Götterdämmerung

There is no question that the earliest Saints held views of God and Heaven that were consistent with their protestant roots (1). Joseph’s visions continually transformed Mormon theology with the last months of his life capturing the most radical concepts in theogony and exaltation. He was martyred and his pyre was set against the creedal hall that enclosed God and His son. We are now left to search the Mississippi among the smoke and embers for the treasures he beheld.

In the 1844 general conference, his King Follet Discourse, Joseph used the voice Jesus Christ to outline the history of God the Father:

These are incomprehensible to some but are the first principle of the gospel—to know that we may converse with [God] as one man with another & that he was once as one of us and was on a planet as Jesus was in the flesh…What did Jesus say — as the father hath power in himself even so hath the son power to do what why what the father did, to lay down his body and took it up again. (2)

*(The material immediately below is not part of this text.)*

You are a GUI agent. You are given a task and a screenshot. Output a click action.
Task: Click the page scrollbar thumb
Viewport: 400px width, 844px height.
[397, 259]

Gourge Laub’s account added the sacred sacrifice as part of the divine patern:

Jesus Spake in this wise, I do as my Father before me did well what did the father doo why he went & took a body and went to redeem a world in the flesh & had power to lay down his life and to take it up again (3)

Joseph further emphasized Christ’s relation to the Father:

What did Jesus do[?] Why I do the things that I saw the father do when worlds came into existence. I saw the father work out a kingdom with fear & trembling & I can do the same & when I get my Kingdom worked out I will present to the father & it will exalt his glory and Jesus steps into his tracks to inherit what God did before.(2)

While later writers have deemphasized or obfuscated aspects of the Father’s existence (4), Joseph Smith was unequivocal that God the Father’s station is a result of an antecedent role as savior of a world. This is consistent with Joseph’s teaching that God has always been God and that Jesus Christ was wholly divine and God in his premortal and un-embodied state.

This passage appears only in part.